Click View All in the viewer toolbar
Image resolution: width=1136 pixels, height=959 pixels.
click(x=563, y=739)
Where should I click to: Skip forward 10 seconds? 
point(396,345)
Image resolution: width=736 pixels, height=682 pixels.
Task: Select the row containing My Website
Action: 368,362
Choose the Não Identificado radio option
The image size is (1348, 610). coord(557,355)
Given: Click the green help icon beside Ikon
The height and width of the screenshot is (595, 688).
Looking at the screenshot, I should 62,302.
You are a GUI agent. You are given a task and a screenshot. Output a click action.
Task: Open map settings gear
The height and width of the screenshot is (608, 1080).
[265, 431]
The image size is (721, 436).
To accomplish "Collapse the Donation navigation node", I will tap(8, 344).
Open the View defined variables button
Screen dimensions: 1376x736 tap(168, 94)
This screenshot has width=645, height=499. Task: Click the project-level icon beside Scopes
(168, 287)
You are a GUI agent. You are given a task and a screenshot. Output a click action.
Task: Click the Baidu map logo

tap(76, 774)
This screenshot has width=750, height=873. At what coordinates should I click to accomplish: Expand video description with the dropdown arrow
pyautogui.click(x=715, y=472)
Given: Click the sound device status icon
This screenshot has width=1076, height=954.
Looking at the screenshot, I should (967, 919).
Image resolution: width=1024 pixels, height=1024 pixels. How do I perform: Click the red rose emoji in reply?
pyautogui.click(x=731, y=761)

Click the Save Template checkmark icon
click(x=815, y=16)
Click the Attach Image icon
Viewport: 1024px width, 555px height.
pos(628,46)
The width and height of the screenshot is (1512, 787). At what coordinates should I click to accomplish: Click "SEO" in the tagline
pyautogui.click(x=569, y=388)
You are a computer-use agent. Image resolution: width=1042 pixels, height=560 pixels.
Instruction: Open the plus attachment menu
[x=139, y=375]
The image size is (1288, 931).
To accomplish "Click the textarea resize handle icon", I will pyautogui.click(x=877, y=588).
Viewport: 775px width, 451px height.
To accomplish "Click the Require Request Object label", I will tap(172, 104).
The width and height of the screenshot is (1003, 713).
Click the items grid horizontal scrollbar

= = = =

What is being asked =
Transcribe the records. Keep every word exactly as it stands.

The completed task =
Click View All in the viewer toolbar
Image resolution: width=1136 pixels, height=959 pixels.
click(x=563, y=739)
Where should I click to: Skip forward 10 seconds? 
point(396,345)
Image resolution: width=736 pixels, height=682 pixels.
Task: Select the row containing My Website
Action: 368,362
Choose the Não Identificado radio option
The image size is (1348, 610). coord(557,355)
Given: Click the green help icon beside Ikon
The height and width of the screenshot is (595, 688).
Looking at the screenshot, I should 62,302.
You are a GUI agent. You are given a task and a screenshot. Output a click action.
Task: Open map settings gear
The height and width of the screenshot is (608, 1080).
[265, 431]
The image size is (721, 436).
To accomplish "Collapse the Donation navigation node", I will tap(8, 344).
Open the View defined variables button
Screen dimensions: 1376x736 tap(168, 94)
This screenshot has width=645, height=499. Task: Click the project-level icon beside Scopes
(168, 287)
You are a GUI agent. You are given a task and a screenshot. Output a click action.
Task: Click the Baidu map logo

tap(76, 774)
This screenshot has width=750, height=873. At what coordinates should I click to accomplish: Expand video description with the dropdown arrow
pyautogui.click(x=715, y=472)
Given: Click the sound device status icon
This screenshot has width=1076, height=954.
Looking at the screenshot, I should (967, 919).
Image resolution: width=1024 pixels, height=1024 pixels. How do I perform: Click the red rose emoji in reply?
pyautogui.click(x=731, y=761)

Click the Save Template checkmark icon
click(x=815, y=16)
Click the Attach Image icon
Viewport: 1024px width, 555px height.
pos(628,46)
The width and height of the screenshot is (1512, 787). At what coordinates should I click to accomplish: Click "SEO" in the tagline
pyautogui.click(x=569, y=388)
You are a computer-use agent. Image resolution: width=1042 pixels, height=560 pixels.
Instruction: Open the plus attachment menu
[x=139, y=375]
The image size is (1288, 931).
To accomplish "Click the textarea resize handle icon", I will pyautogui.click(x=877, y=588).
Viewport: 775px width, 451px height.
To accomplish "Click the Require Request Object label", I will tap(172, 104).
The width and height of the screenshot is (1003, 713).
Click the items grid horizontal scrollbar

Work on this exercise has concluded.